Ausstellung "Wien Berlin" : Die Neue Frau

In Wien wurden die Damen verklärt und aufwändig dargestellt. In Berliner Porträts erscheinen sie eher nüchtern – hier waren sie häufig aktiver Teil der Kunstszene.

Tatjana Kerschbaumer
Otto Friedrich, Mitbegründer der Wiener Secession, porträtierte Elsa Galafrés 1908.
Otto Friedrich, Mitbegründer der Wiener Secession, porträtierte Elsa Galafrés 1908.Foto: elvedere, Wien

Frauen, die Gustav Klimt Modell standen, waren vom Ergebnis nicht immer begeistert. Obwohl der Maler sie schlank, schön und als „ewige Rätsel“ inszenierte, hätten sie sich lieber anders gesehen. Braver vielleicht, biederer, zumindest: gesellschaftlich auf eine diffuse Art verträglicher. Die Abneigung gegenüber Klimts Arbeit ging bei einigen Porträtierten so weit, dass sie die eigene Darstellung in die Abstellkammer verbannten.

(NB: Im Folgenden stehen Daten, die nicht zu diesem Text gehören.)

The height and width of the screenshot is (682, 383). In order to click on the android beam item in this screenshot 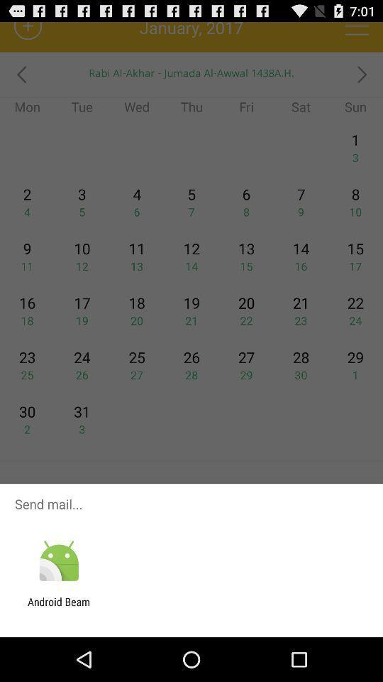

Margarethe Stonborough-Wittgenstein beispielsweise, deren 1905 geschaffenes Porträt mittlerweile in der Neuen Pinakothek in München hängt, war so ein Fall. Ihr Bildnis zählt heute zu Klimts beeindruckendsten und konzentriertesten Arbeiten, in dem Geometrie und Naturalismus subtile Gegensätze bilden. Klimt und die Frauen, das war ohnehin eine Sache für sich: Er liebte sie, hatte gleichzeitig Angst vor ihnen, kam aber niemals von ihnen los. Unzählige Bücher, die sich mit seiner Biographie befassen, stellen nicht umsonst fest: „Frauen waren Klimts Thema.“

Diese Aussage traf natürlich nicht nur auf Klimt zu. Gerade auf dem Höhepunkt seines Schaffens um die Jahrhundertwende änderte sich das Frauenbild drastisch – sowohl im gesellschaftlichen Leben als auch in der künstlerischen Darstellung. Mit dem Aufkommen der Wiener und Berliner Secession waren sich Kunstsinnige beider Städte in ihrem „Kampf für Neues“ einig – gerade auch, was das Bild der Frau anging.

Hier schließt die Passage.